▸ Exercise brief
Every line of the material below, from the top through the line with "[Compartir en Tumblr] (860, 1050)", should be reproduced exactly.
*** Begin section ***
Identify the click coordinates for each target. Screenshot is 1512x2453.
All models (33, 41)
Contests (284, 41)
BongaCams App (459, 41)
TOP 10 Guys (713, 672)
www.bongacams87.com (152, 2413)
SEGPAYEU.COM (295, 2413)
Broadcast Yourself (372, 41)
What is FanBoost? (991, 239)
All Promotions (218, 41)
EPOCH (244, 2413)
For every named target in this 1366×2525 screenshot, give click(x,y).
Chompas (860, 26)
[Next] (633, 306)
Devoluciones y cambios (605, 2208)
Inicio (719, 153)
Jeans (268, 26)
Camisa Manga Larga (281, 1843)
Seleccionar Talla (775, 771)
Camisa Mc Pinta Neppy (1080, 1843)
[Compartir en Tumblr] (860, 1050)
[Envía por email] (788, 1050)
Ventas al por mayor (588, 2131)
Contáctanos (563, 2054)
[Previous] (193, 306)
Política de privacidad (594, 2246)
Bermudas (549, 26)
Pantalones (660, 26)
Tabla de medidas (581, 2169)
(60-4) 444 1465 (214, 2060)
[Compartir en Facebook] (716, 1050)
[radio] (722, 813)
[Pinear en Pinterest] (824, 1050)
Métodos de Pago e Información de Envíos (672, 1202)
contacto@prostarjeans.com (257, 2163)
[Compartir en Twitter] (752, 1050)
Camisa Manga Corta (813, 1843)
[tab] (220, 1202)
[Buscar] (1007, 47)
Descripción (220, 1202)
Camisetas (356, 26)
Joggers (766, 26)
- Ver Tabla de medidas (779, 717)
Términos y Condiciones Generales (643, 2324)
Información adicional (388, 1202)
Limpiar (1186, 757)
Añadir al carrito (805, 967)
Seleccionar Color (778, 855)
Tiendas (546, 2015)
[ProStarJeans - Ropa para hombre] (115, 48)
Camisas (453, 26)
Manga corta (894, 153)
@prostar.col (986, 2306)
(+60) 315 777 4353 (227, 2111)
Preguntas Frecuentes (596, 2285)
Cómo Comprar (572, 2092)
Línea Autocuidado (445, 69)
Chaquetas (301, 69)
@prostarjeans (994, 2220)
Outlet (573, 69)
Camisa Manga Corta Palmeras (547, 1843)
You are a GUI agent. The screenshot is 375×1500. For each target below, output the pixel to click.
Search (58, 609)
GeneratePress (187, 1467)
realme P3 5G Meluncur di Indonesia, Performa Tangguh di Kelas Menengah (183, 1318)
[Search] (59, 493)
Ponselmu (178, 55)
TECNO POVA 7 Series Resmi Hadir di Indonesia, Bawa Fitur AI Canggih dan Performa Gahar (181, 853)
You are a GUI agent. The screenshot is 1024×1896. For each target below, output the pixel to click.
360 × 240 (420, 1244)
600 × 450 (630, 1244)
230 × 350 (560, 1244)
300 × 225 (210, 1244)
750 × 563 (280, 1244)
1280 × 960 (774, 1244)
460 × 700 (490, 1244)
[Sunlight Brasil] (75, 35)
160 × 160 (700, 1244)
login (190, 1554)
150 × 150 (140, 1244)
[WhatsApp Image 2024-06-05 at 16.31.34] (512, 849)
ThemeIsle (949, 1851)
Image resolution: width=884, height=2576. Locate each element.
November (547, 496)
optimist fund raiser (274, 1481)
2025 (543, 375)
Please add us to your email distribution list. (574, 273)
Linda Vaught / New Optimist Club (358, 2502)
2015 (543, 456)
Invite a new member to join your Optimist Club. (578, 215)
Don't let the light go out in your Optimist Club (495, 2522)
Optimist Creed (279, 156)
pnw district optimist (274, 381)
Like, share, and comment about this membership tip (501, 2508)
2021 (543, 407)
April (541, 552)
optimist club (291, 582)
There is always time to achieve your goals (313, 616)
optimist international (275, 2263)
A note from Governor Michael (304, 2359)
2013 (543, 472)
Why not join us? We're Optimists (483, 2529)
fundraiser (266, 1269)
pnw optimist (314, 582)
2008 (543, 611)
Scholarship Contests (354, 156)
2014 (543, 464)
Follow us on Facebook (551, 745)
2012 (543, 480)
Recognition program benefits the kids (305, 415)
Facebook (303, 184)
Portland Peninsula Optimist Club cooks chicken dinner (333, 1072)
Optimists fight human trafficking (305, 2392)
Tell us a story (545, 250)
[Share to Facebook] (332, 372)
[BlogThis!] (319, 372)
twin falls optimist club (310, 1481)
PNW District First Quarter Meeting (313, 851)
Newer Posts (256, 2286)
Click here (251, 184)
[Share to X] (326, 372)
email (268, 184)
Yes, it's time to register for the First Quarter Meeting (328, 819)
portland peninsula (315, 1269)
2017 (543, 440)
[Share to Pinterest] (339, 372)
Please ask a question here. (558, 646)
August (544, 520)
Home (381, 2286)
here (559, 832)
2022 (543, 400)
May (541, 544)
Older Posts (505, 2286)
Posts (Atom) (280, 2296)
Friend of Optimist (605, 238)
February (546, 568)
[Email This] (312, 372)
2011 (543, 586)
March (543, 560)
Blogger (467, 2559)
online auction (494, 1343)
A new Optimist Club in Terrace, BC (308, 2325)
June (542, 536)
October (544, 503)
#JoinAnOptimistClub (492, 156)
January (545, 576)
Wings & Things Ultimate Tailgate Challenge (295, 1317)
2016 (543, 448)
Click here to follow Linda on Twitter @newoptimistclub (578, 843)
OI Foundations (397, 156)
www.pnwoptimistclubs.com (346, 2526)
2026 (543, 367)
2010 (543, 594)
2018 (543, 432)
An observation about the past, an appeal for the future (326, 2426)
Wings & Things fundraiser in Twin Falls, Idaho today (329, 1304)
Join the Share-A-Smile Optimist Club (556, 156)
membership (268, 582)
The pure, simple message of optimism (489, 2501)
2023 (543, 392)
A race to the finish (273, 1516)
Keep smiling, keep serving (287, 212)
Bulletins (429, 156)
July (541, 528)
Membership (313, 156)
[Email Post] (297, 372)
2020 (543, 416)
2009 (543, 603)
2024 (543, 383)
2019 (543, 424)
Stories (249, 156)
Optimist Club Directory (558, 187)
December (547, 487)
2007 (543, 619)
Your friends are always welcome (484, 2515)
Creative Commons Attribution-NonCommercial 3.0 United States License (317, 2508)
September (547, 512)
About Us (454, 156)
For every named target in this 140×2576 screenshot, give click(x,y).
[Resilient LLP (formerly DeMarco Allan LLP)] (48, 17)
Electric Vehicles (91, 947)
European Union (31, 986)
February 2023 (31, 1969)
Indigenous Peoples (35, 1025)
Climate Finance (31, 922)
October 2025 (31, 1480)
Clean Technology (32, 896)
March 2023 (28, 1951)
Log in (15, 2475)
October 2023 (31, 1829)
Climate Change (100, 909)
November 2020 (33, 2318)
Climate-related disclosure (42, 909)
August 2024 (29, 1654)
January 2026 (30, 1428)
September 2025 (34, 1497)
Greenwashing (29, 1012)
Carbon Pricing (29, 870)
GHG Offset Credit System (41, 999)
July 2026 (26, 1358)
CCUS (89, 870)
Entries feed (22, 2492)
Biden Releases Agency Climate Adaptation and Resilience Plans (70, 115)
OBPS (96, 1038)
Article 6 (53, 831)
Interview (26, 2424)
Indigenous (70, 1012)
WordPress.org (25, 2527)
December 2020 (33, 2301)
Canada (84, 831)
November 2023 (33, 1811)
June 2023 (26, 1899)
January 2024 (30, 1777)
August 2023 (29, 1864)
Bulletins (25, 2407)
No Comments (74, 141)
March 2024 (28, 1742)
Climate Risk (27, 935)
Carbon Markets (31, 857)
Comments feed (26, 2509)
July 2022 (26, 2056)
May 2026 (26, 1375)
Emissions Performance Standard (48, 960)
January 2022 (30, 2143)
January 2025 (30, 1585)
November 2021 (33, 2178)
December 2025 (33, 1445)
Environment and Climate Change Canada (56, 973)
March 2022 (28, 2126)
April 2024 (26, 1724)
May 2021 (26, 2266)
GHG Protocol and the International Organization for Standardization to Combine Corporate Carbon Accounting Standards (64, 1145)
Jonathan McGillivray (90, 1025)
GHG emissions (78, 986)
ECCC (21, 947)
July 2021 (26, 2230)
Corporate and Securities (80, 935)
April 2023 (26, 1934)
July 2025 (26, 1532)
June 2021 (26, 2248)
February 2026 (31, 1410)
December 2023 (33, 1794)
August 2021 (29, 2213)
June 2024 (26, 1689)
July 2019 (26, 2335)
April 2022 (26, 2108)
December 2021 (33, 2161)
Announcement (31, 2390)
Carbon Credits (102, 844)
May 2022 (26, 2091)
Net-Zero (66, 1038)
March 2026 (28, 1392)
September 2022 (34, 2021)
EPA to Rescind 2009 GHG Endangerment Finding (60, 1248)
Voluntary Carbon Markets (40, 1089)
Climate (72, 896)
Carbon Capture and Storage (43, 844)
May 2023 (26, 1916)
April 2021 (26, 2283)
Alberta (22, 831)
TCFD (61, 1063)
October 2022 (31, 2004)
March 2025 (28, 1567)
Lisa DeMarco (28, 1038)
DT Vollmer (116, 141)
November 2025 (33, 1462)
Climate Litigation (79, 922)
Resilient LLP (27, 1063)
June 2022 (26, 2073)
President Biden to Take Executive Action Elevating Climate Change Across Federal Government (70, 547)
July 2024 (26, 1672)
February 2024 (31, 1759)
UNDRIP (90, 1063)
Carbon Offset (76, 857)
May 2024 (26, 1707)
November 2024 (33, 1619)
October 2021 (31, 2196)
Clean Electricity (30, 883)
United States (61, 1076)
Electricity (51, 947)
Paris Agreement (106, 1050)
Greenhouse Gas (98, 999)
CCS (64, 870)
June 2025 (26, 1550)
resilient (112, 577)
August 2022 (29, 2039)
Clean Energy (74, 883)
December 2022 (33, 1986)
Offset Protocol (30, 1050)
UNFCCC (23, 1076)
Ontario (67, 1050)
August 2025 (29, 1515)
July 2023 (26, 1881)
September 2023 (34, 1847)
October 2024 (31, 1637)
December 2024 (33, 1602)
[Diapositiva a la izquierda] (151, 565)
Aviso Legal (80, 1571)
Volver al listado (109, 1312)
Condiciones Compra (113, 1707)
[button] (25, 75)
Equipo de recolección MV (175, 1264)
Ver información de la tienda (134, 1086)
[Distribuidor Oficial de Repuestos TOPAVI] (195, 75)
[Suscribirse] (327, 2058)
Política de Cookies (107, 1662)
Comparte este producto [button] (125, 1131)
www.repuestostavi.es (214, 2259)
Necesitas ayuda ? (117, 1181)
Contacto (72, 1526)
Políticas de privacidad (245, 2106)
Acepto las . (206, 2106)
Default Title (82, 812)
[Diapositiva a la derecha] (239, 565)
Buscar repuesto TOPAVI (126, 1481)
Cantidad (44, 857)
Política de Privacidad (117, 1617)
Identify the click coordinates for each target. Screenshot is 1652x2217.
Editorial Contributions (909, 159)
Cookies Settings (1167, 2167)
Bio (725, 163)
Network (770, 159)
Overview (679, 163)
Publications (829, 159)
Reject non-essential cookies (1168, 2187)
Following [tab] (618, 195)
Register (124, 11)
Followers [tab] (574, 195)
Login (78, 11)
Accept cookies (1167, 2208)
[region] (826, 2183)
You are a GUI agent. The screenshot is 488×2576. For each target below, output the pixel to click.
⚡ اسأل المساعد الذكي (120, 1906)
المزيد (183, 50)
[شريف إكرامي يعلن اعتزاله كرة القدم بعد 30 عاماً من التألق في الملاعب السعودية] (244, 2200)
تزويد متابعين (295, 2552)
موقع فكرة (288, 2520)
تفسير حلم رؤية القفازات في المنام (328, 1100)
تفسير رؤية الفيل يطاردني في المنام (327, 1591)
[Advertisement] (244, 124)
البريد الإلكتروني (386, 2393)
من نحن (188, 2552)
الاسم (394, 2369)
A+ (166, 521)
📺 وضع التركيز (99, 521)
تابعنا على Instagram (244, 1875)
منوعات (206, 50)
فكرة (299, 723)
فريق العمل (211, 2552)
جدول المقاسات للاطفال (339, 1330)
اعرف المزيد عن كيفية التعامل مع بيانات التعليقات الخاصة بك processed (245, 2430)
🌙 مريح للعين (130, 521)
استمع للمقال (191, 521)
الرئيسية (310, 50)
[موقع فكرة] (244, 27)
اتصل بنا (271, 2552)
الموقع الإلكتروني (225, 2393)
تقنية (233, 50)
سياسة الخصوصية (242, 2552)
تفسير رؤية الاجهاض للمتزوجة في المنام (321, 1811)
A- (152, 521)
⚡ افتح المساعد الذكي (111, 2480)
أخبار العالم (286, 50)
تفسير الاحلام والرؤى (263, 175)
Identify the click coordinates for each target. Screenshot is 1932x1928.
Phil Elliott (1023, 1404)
*** End section ***
▸ Answer for the task
Identify the click coordinates for each target. Screenshot is 1512x2453.
All models (33, 41)
Contests (284, 41)
BongaCams App (459, 41)
TOP 10 Guys (713, 672)
www.bongacams87.com (152, 2413)
SEGPAYEU.COM (295, 2413)
Broadcast Yourself (372, 41)
What is FanBoost? (991, 239)
All Promotions (218, 41)
EPOCH (244, 2413)
For every named target in this 1366×2525 screenshot, give click(x,y).
Chompas (860, 26)
[Next] (633, 306)
Devoluciones y cambios (605, 2208)
Inicio (719, 153)
Jeans (268, 26)
Camisa Manga Larga (281, 1843)
Seleccionar Talla (775, 771)
Camisa Mc Pinta Neppy (1080, 1843)
[Compartir en Tumblr] (860, 1050)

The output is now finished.